Price believes carbon is the driving nutrient for soil health: “If I can measure every action on the basis of whether it’s good or bad for carbon in the soil, then it gives me a whole list of things I should and shouldn’t do – plant cover crops, till the soil less, introduce farmyard manure as fertiliser – and everything else follows.”
As such, he has brought pigs into his arable system – and was able to do so because he had a guaranteed market for his meat.
This led to Price to planting lucerne, which isn’t a profitable crop to sell but it has a value as pig feed and helps to fix nitrogen in the soil – and this is an investment in the future.
And so the positive cycle continues.
Oli Baxter and Sally Hole are also Cornish arable farmers who are planning to introduce chickens to their fields of rhubarb, strawberries and gooseberries grown for chef-favourite wholesaler Natoora and Simon Rogan’s two-Michelin star restaurant, L’Enclume.
Before they took over the 10-acre Mora Farm it had been used to grow crops conventionally.
“It was poor and hungry land, we took a longer term view to increase organic matter,” Baxter says.
They believe chickens will help to maintain the grass and be good for pest control as they have a penchant for the sawflies that feast on their prized gooseberries.
Forward thinking dairies
Regenerative Agriculture is extending to every area of food production, with promising results.

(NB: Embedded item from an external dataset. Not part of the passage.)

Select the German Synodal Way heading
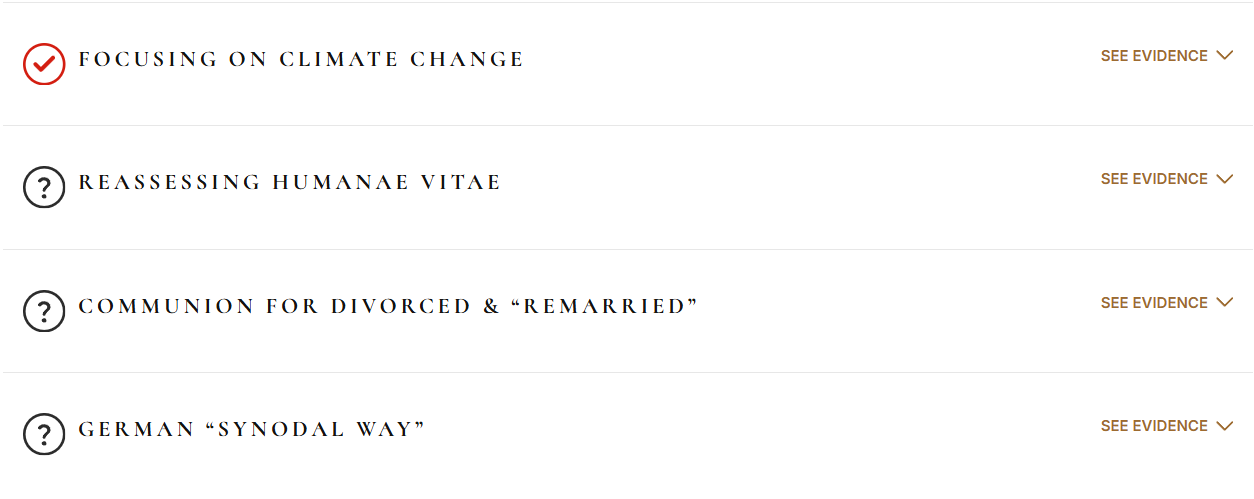The image size is (1254, 499). point(252,430)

Sam Bullingham and Katie Bray of Taw River Dairy in Devon also keep bees, which play an important role in the pollination of their herbal and grass leys, increasing biodiversity within each field. They believe their low intensity farming methods means their 400 acre farm traps more carbon in the soil than it releases.
The couple produce, pasteurise and process milk and ice-cream on site to supply local shops and restaurants, ensuring their carbon footprint is as low as possible.

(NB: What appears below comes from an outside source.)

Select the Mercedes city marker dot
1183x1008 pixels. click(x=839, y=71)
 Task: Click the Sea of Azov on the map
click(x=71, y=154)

Similarly, Stroud Micro Dairy is a community supported farm that’s just doubled in size to 31 acres so it can double the size of its herd of 13 cows.
Award-winning rich and creamy raw milk, keffir and yoghurt are the by-products of founder’s Kees Frederiks goals to restore land using grazing animals and milking equipment from the 1980s.
“Our reason for existing is to heal the land and the best way to do that is with a ruminant. Grass has co-existed with cows for millennia and this interdependence makes the restoration of land a lot easier from a biological point of view,” says Frederiks.
“The purpose of selling dairy products is to enable me to muck around with soil.”
Another by-product of this type of farming is community spirit. After their launch party in 2017 they had 40 people waiting for weeks for the first calves to be born. That support is still there in the form of people who come with their glass bottles to buy a litre of milk for £1.75 from the raw milk vending machine – a glorified honesty box.
Fiona Provan is the founder of the pioneering The Calf at Foot Dairy. This is the dairy system where calves stay with their mums until they are of natural weaning age instead of being separated at birth as they are in conventional systems. Cows are typically milked for human consumption once a day, with the rest of the milk reserved for the calf.
Provan has just trademarked the term to ensure the high welfare and environmental standards don’t become watered down as this style of dairy farming becomes more common. She sells her milk all over the country and is oversubscribed in terms of demand.
Even vegans were buying cheese – for friends or family – in support of The Ethical Dairy’s crowdfunding campaign, last year.
Time and time again, when presented with the facts, consumers are showing our support for genuinely sustainable farming. Regenerative Agriculture in its purest form is a system where everyone wins – the farmer, the animals, our health and the environment.